Author + information
- Michal Droppa1,
- Thomas Katzenberger1,
- Roland Krause1,
- Oliver Borst1,
- Dominik Rath1,
- Karin Müller1,
- Gawaz Meinrad1 and
- Tobias Geisler1
Transfemoral aortic valve replacement (TAVR) is a standard therapy for aortic valve stenosis in high-risk patients. Performing the procedure under local anesthesia was shown to be safe and effective compared to general anesthesia. However, the exact perioperative setting concerning procedure team composition vary according to local practise and regulations.
TAVR was performed in local anesthesia with reduced heart team (RHT) approach at our centre before September 2015. The team consisted of two interventional cardiologists, echocardiographist and two cardiac catheterization laboratory nurses. Surgical team consisted of cardiac surgeon, anesthesiologist, cardiovascular perfusionist, surgical nurse and nurse anesthetist, were available only on call for the case of conversion to the open surgery. After September 2015, a change of setting was required according to the new national mandatory guidelines (GBA). We performed the procedures in complete heart team (CHT - both teams together as described above). We retrospectively analyzed periprocedural and in-hospital outcome of patients comparing both settings.
From February 2014 till May 2017, 529 patients underwent TAVR procedure in local anesthesia. 291 patients were treated by RHT, whereas 238 patients were treated by CHT. Both groups were comparable according baseline characteristics and were in high perioperative risk. There were no significant differences in periprocedural, procedure related and in-hopital mortality, as well as in conversion to open heart or vascular surgery. Overall major vascular complication were slightly more frequent in CHT setting, however there were no significant differences in their management (surgically vs. interventional, table 1).
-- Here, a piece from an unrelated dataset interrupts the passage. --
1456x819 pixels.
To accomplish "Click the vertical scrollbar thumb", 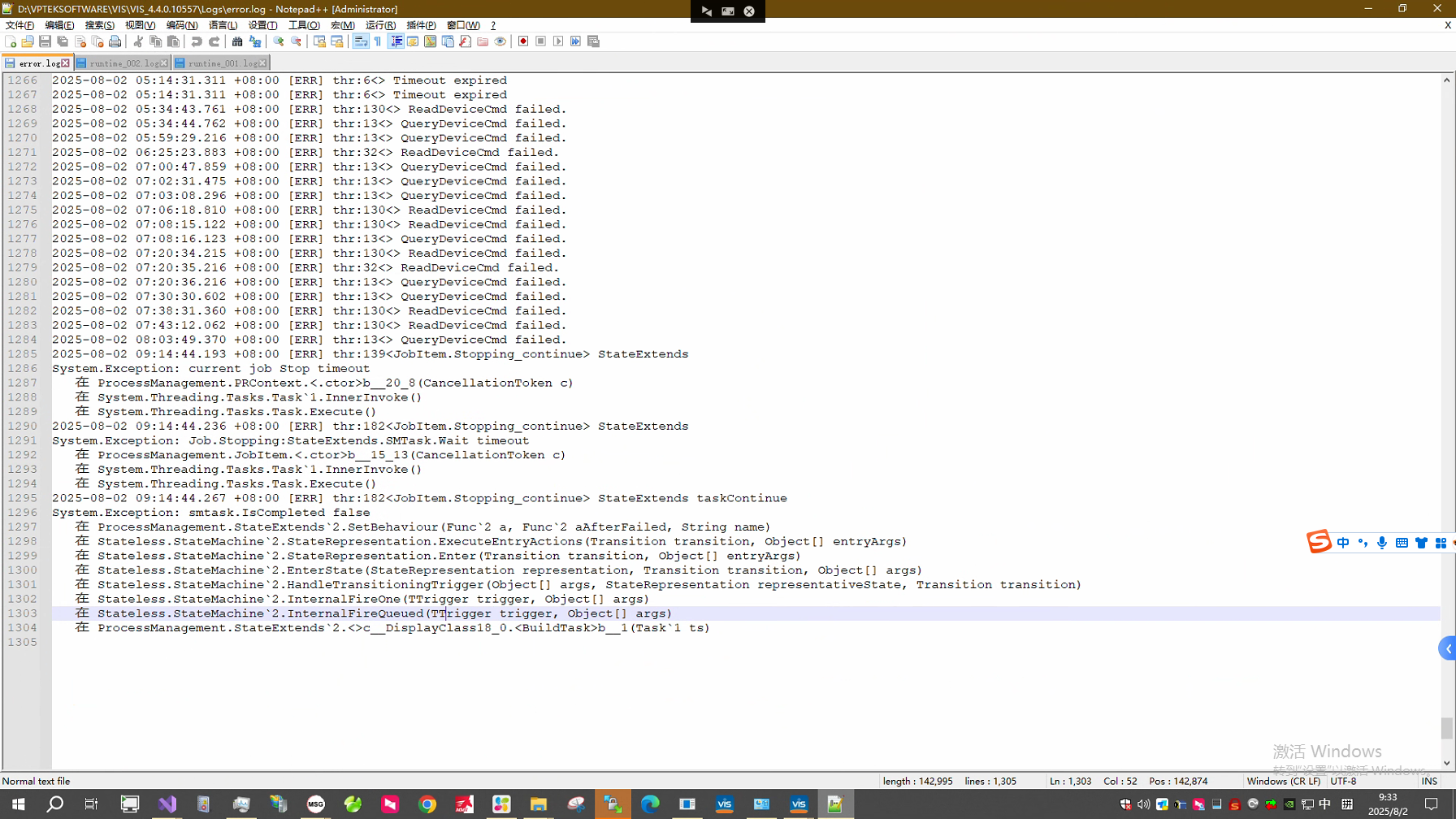I will click(x=1446, y=727).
|N=529||Reduced team N=291 (55%)||Complete team N=238 (45%)||P|
|Procedural success||290 (99.7%)||235 (98.7%)||0.33|
|Periprocedural mortality||2 (0.7%)||2 (0.8%)||1.0|
|Procedure related mortality||9 (3.1%)||5 (2.1%)||0.48|
|In-hospital mortality||14 (4.8%)||12 (5.0%)||0.90|
|Conversion to open heart surgery||2 (0.7%)||1 (0.4%)||1.0|
|Immediate vessel surgery||2 (0.7%)||1 (0.4%)||1.0|
|Major vascular complication||20 (6.9%)||29 (12.2%)||0.04|
|managed interventionally||17 (85.0%)||23 (79.3%)||0.72|
|managed surgically||3 (15.0%)||6 (20.7%)||0.72|
TAVR in local anesthesia can be safely performed in RHT. We didn’t observe difference in fatal periprocedural complication and mortality in comparison with CHT.